Sì, perché il buon Alfano nella sua carriera ha cambiato posizione con la rapidità con cui i suoi maestri democristiani cambiavano corrente. Nel 2002 vota la Bossi-Fini. Recentemente ha dichiarato che è necessario accorciare i tempi della permanenza nei Cie prevista dalla Bossi-Fini. Nel 2009, firma come guardasigilli la legge che fa dell’immigrazione clandestina un reato penale. Nel 2014 approva la sua depenalizzazione, facendo infuriare i leghisti, coerenti nella loro xenofobia. Nell’agosto 2013 propone che il vitto dei reclusi nei Cie sia pagato dai paesi di provenienza, un’idea così bizzarra che nessuno dei colleghi di governo la riprende, forse attribuendola al caldo torrido. Nell’ottobre, dopo l’ecatombe marina di Lampedusa, propone la medaglia d’oro agli isolani. Raccogliendo le dichiarazioni di Angelino in tema di clandestini, immigrazione, accoglienza e così via si otterrebbe un perfetto manuale del politico ondivago, per non dir di peggio.

Ma che Alfano sfiori spesso il surrealismo, senza esserne consapevole, non deve illudere nessuno. Infatti, il panico da immigrazione paga sempre, è una risorsa rinnovabile in continuazione, come dimostra il recupero nei sondaggi della Lega di Salvini. Lo sfrutta Alfano, con la bufala dei 600.000 sbarchi, lo sfruttano i leghisti, lo sfrutta Grillo, lo sfrutta cioè quella destra profonda, probabilmente maggioritaria nel paese, che si nutre di luoghi comuni, ritornelli forcaioli, umorismi tombali. Basta dare un’occhiata ai commenti sotto la notizia dei 600.000, e non solo nei giornali di destra. È probabile che la paura dei migranti sia una componente essenziale dello spirito anti-europeo che sembra montare in vista delle elezioni.

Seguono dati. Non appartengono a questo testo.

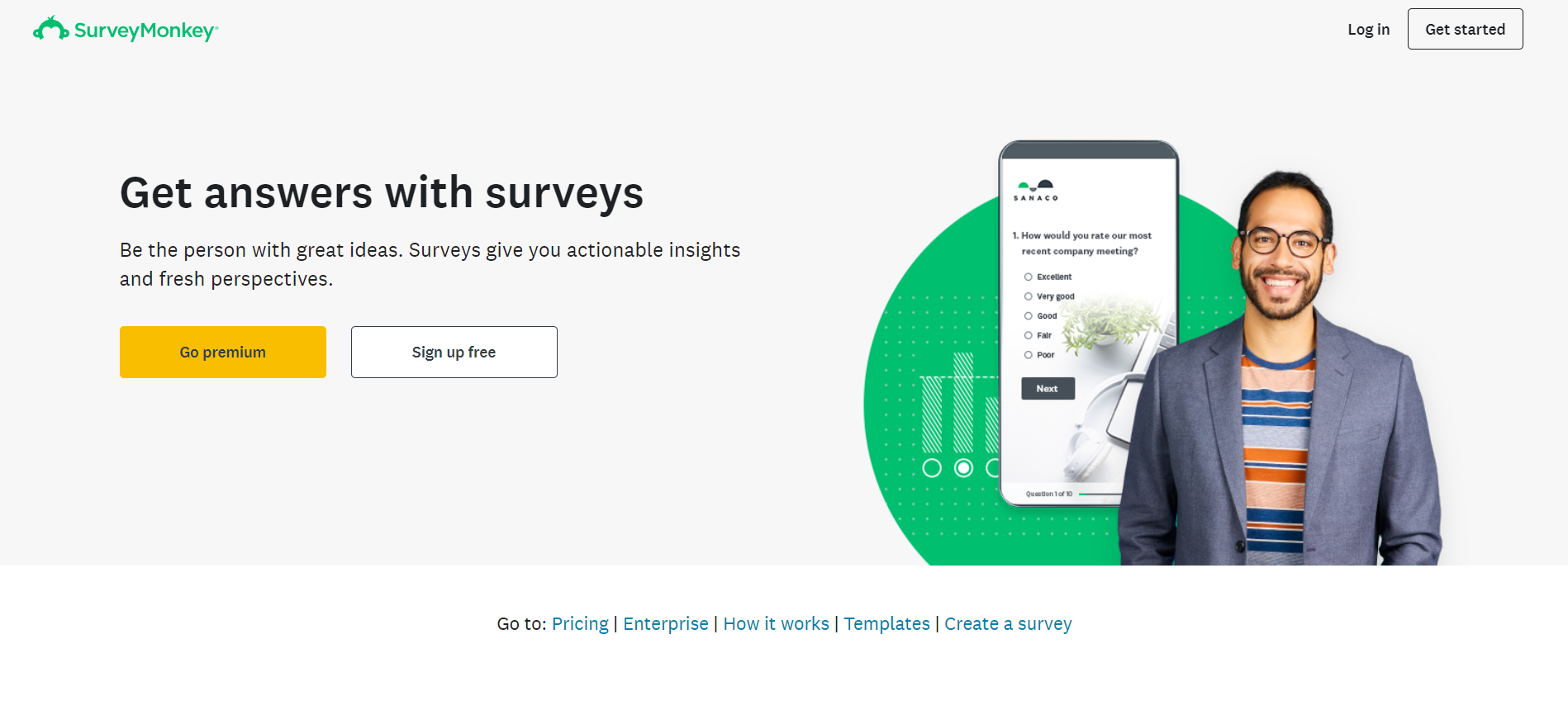Click the Create a survey link
Viewport: 1568px width, 710px height.
click(x=1008, y=624)
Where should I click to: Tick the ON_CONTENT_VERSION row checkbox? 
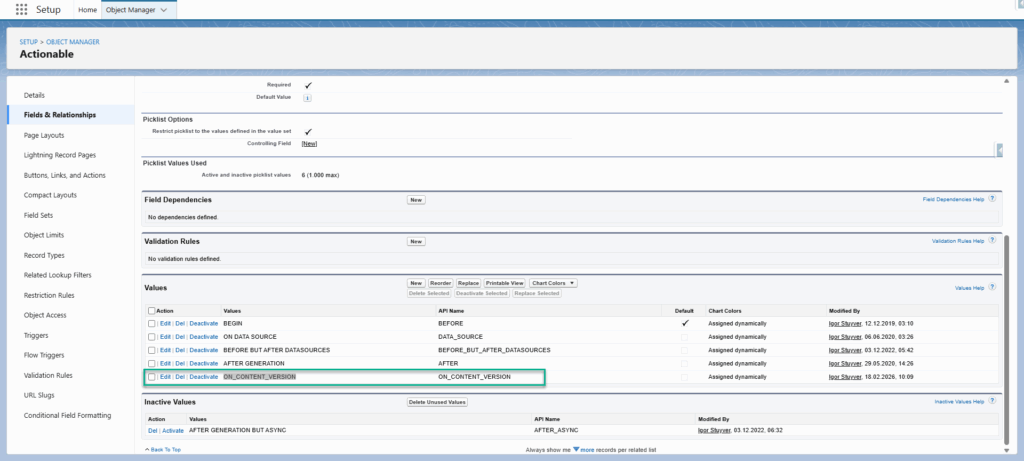151,377
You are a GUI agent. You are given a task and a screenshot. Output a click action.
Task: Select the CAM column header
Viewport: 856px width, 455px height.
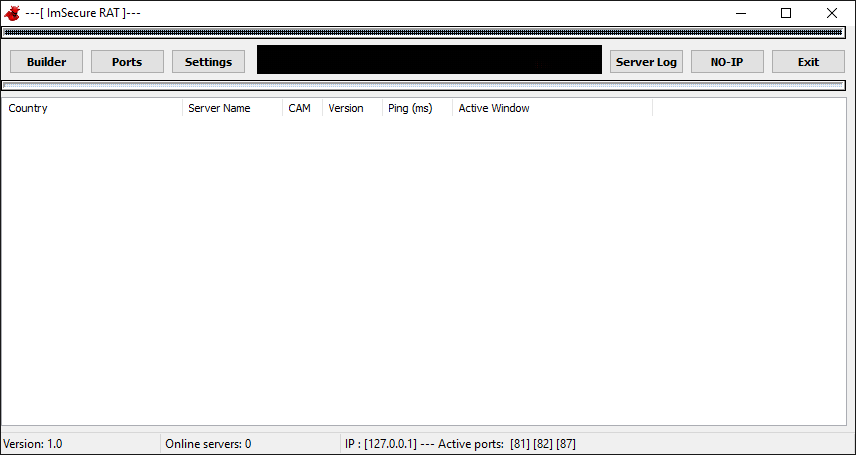coord(301,108)
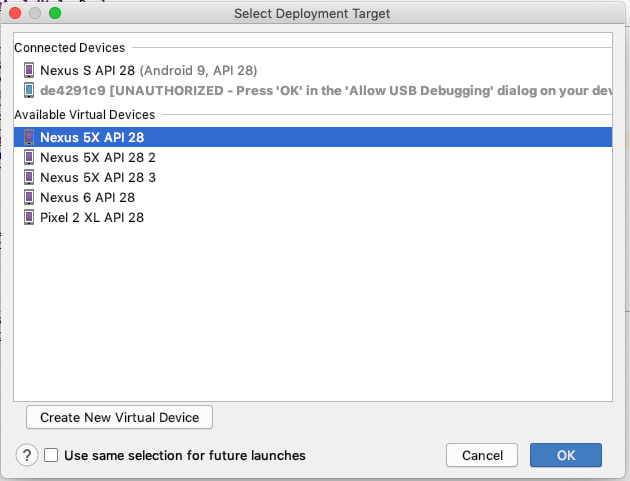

Forse, bisognerebbe spiegare ad Alfano e ai suoi elettori che l’Unione Europea, con Frontex, i campi sparsi dappertutto e i soldi dei contribuenti spesi in polizie integrate e controlli alle frontiere, non accoglie esattamente i migranti a braccia aperte. Ma si sa, in tempi di elezioni gli argomenti contano poco e la paura è una risorsa che non costa nulla.